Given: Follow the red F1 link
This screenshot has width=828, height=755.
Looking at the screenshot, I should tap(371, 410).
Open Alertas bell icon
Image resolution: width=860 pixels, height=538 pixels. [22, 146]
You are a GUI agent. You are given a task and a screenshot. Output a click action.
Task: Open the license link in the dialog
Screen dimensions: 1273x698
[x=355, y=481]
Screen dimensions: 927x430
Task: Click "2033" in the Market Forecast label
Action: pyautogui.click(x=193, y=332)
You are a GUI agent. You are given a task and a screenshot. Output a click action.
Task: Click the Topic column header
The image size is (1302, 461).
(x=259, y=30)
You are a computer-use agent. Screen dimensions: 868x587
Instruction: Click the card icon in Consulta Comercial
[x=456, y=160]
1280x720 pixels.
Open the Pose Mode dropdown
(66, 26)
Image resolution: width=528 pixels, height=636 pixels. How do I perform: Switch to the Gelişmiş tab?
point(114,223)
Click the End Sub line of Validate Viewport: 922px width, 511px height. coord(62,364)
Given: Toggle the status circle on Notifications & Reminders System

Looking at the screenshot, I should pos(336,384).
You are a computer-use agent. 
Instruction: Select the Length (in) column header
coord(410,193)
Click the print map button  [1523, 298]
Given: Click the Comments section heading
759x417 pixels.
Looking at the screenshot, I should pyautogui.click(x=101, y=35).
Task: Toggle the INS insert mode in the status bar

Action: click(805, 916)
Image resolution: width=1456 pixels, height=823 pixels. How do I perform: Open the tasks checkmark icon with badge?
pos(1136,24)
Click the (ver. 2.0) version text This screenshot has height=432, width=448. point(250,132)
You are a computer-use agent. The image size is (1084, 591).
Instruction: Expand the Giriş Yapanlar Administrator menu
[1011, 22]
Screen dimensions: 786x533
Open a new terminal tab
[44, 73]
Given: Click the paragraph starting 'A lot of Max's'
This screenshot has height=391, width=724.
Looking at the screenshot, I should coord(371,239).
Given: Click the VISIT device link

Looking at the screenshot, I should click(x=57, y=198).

────────────────

_REQUIRED ACTION_. Your answer should be the lines of the listing above between the line holding "This screenshot has width=828, height=755." and the line holding "1280x720 pixels.", inclusive, restated word for word and alone.

_YOUR SOLUTION_.
This screenshot has width=828, height=755.
Looking at the screenshot, I should tap(371, 410).
Open Alertas bell icon
Image resolution: width=860 pixels, height=538 pixels. [22, 146]
You are a GUI agent. You are given a task and a screenshot. Output a click action.
Task: Open the license link in the dialog
Screen dimensions: 1273x698
[x=355, y=481]
Screen dimensions: 927x430
Task: Click "2033" in the Market Forecast label
Action: pyautogui.click(x=193, y=332)
You are a GUI agent. You are given a task and a screenshot. Output a click action.
Task: Click the Topic column header
The image size is (1302, 461).
(x=259, y=30)
You are a computer-use agent. Screen dimensions: 868x587
Instruction: Click the card icon in Consulta Comercial
[x=456, y=160]
1280x720 pixels.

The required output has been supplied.